REQUIREMENT:
Start at the line with "The width and" and print every line through the end of the material below. Keep it exact and free of pictures.

· · ·

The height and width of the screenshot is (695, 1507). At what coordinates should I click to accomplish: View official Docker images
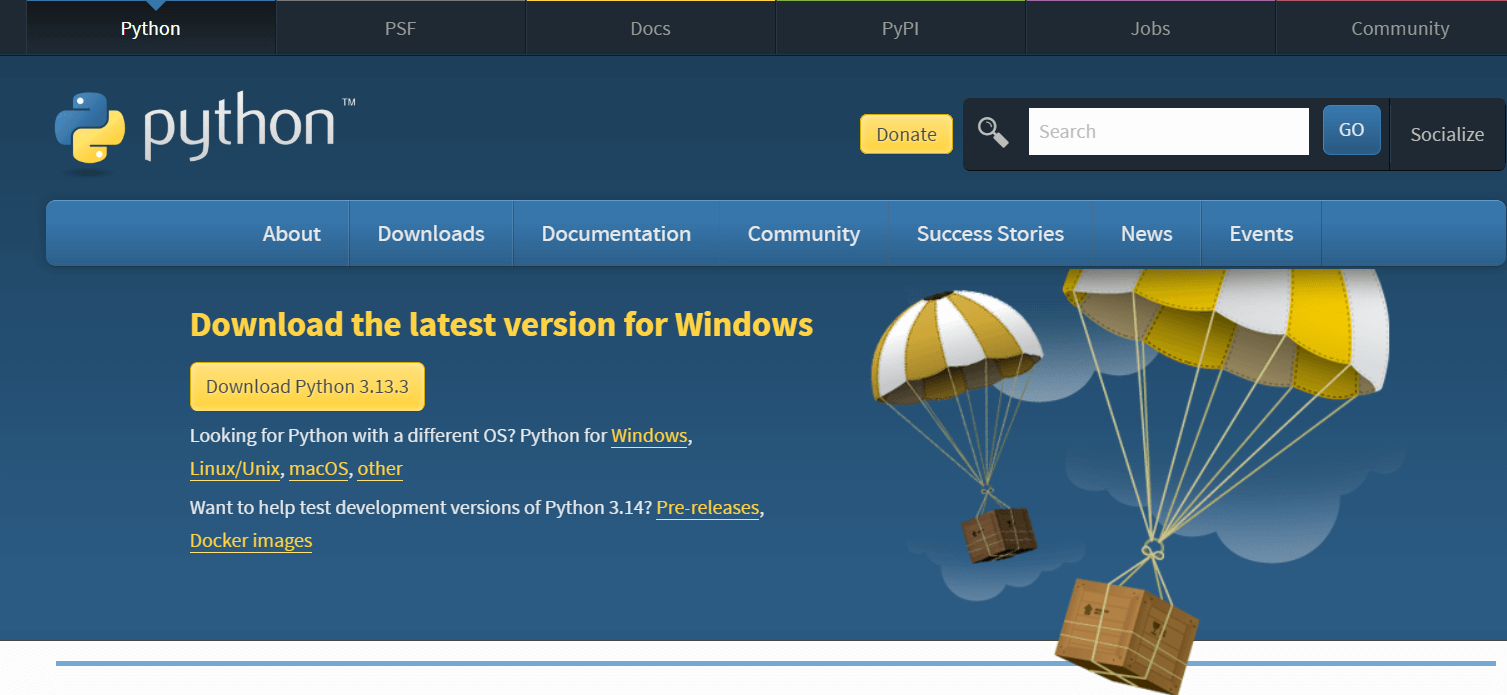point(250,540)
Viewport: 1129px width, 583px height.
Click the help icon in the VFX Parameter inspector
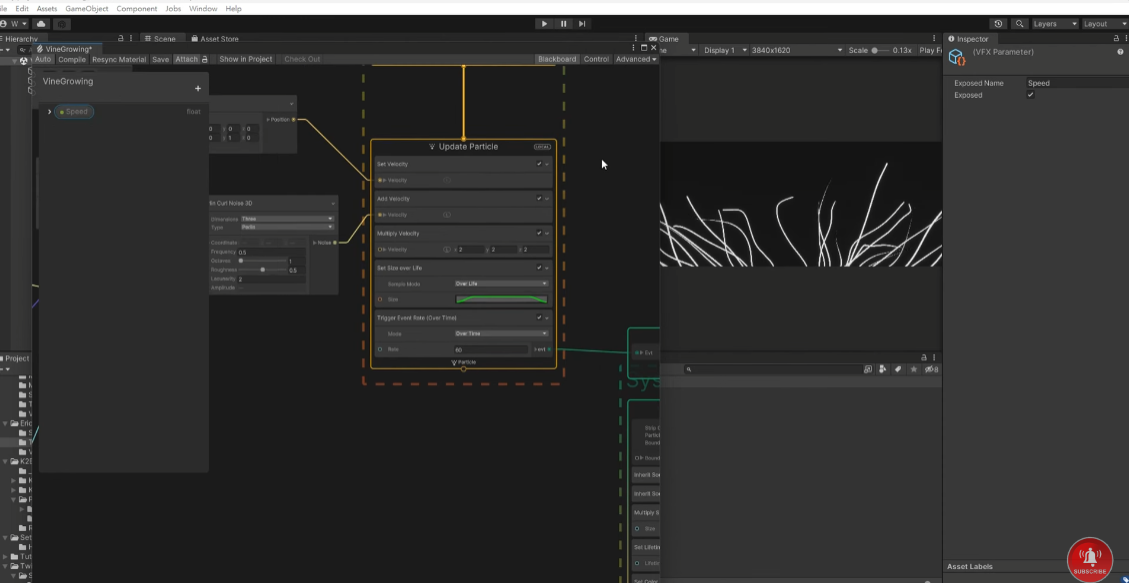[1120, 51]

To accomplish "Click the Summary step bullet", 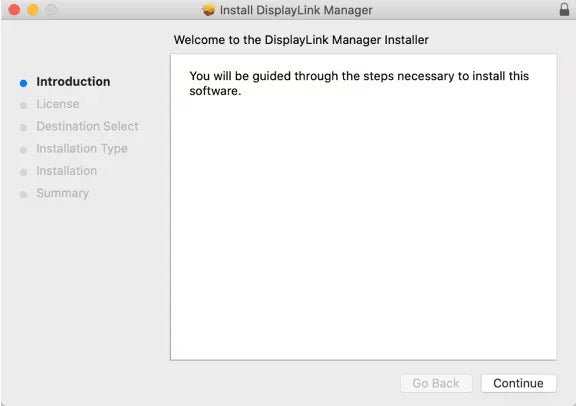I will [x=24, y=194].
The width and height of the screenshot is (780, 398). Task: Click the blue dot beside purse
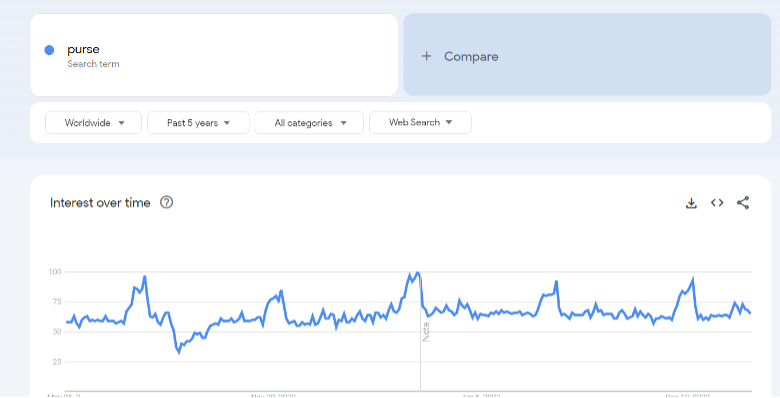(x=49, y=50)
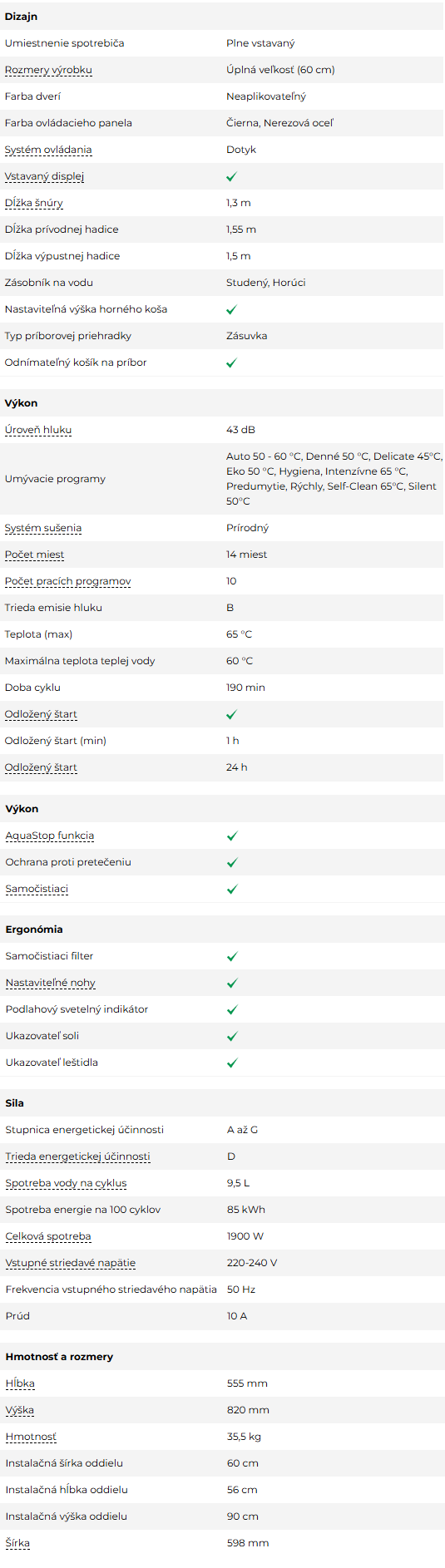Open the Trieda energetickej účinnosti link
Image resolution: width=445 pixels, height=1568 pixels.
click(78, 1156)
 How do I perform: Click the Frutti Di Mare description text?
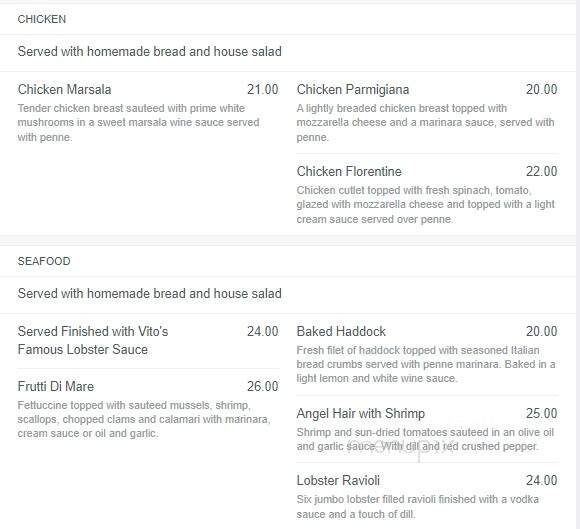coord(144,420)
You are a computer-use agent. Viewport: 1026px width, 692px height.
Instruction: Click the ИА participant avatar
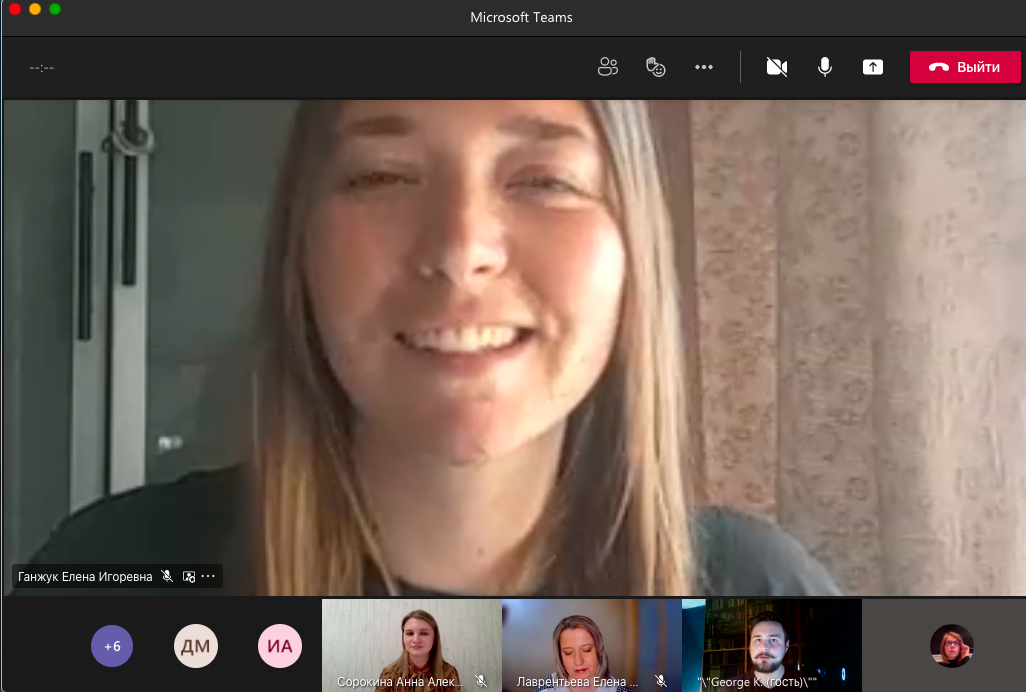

· · ·

EXERCISE RESPONSE:
The width and height of the screenshot is (780, 398). Task: Click the blue dot beside purse
(x=49, y=50)
Open the Trieda energetickej účinnosti link
Image resolution: width=445 pixels, height=1568 pixels.
click(78, 1156)
 How do I perform: Click the Frutti Di Mare description text?
coord(144,420)
You are a computer-use agent. Viewport: 1026px width, 692px height.
Instruction: Click the ИА participant avatar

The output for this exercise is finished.